Perintis Afrika Selatan Marco Jansen memuji maestro India Virat Kohli, yang ia tonton saat tumbuh besar di TV, setelah ia mencetak satu abad yang luar biasa dalam ODI di Kompleks Stadion Internasional JSCA, Ranchi. Kohli memutar kembali tahun-tahun sebelumnya dan menghasilkan ketukan kuno untuk menegaskan otoritasnya atas Jansen dan pemain bowling Proteas lainnya. Pemain berusia 37 tahun itu mencetak 135 run off 120 bola yang bertabur 11 fours dan 7 sixes untuk membantu India menetapkan target 350 run untuk Proteas. Kohli memamerkan kehebatan ODI-nya bersama veteran bola putih India Rohit Sharma (57). Duo berpengalaman, keduanya pensiun dari T20I dan Tes, melakukan kemitraan 136 kali untuk gawang kedua.
Jansen mengungkapkan kekaguman dan kekecewaannya terhadap Virat Kohli, mengingat masa kecilnya menontonnya di TV. Dia memuji teknik dan konsistensi Kohli yang sempurna, dengan menyatakan bahwa meskipun gayanya tidak berubah, dia sekarang memukul lebih lama.
Dia mengemudi dengan baik, dia menarik dengan baik, dia memotong dengan baik, dia bermain dengan baik dengan bantalannya. Saya rasa tidak banyak yang berubah – dia hanya memukul lebih lama,” kata Jansen pada konferensi pers pasca pertandingan.
Baca Juga – Hubungan Gautam Gambhir dengan Rohit Sharma, Virat Kohli menjadi renggang; BCCI kesal saat pelatih kepala India terpojok: lapor
Kohli memulai dengan agresif di Ranchi, memberikan tekanan pada pemain bowling Proteas dengan tembakannya yang kuat. Setelah pemecatan Rohit Sharma, ia memperkuat inning sebagai jangkar sebelum berakselerasi lagi setelah mencapai abadnya.
“Mereka sangat sulit dihentikan”: Marco Jansen
Jansen merefleksikan tantangan bermain bowling bagi batsmen kelas dunia, dan mengakui bahwa terobosan awal sangatlah penting.
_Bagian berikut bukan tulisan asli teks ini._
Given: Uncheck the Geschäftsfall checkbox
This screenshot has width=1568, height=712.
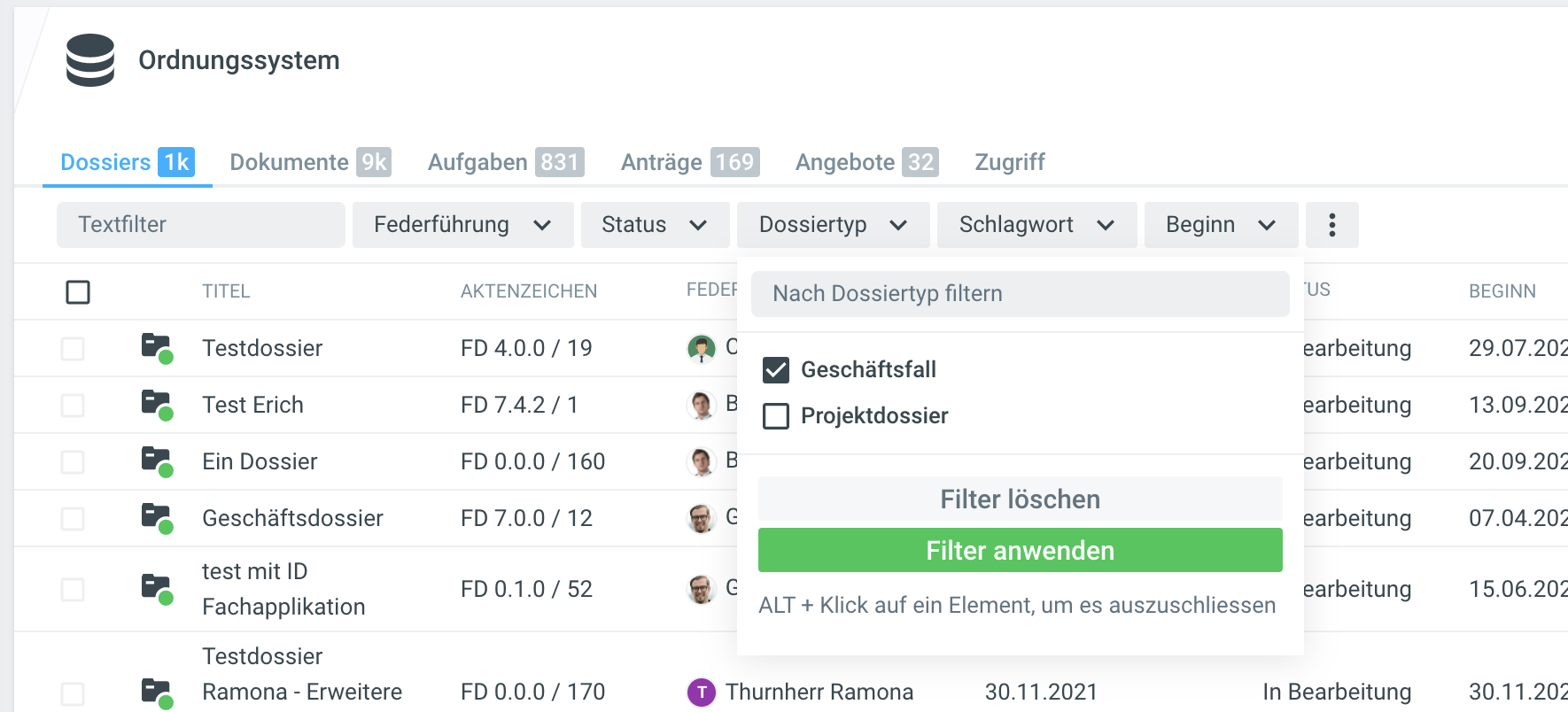Looking at the screenshot, I should click(776, 370).
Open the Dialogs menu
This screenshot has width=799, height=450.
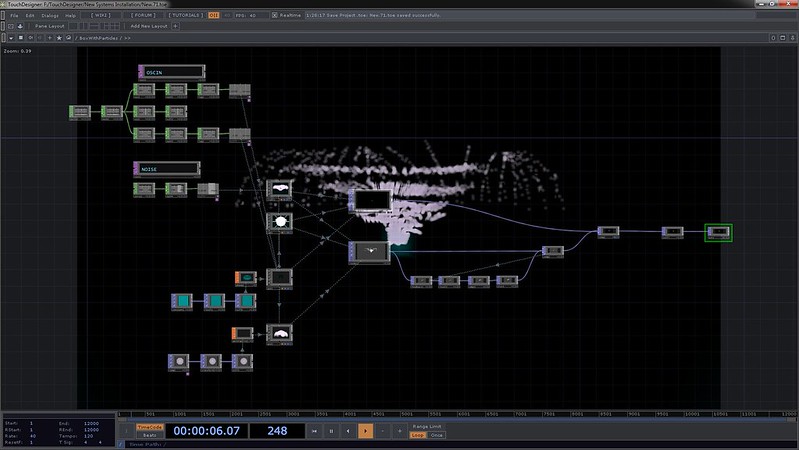click(48, 16)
Begitu hal tersebut menetap, katanya, hal tersebut menjadi sulit untuk dihentikan, seringkali memaksa para pemain untuk mengandalkan strategi alternatif untuk memberikan dampak.
“Ketika Anda melawan pemain kelas dunia, cukup sulit untuk mengeluarkan mereka. Saya selalu mencoba mengeluarkannya dari 10 atau 15 bola pertama. Kemudian mereka terbiasa dengan gawang. Namun ketika mereka masuk dan mulai bermain bowling, sangat sulit untuk menghentikan mereka. Semua orang di sini tahu cara bermain bowling – jadi Anda harus menggunakan rencana B atau C,” tambahnya.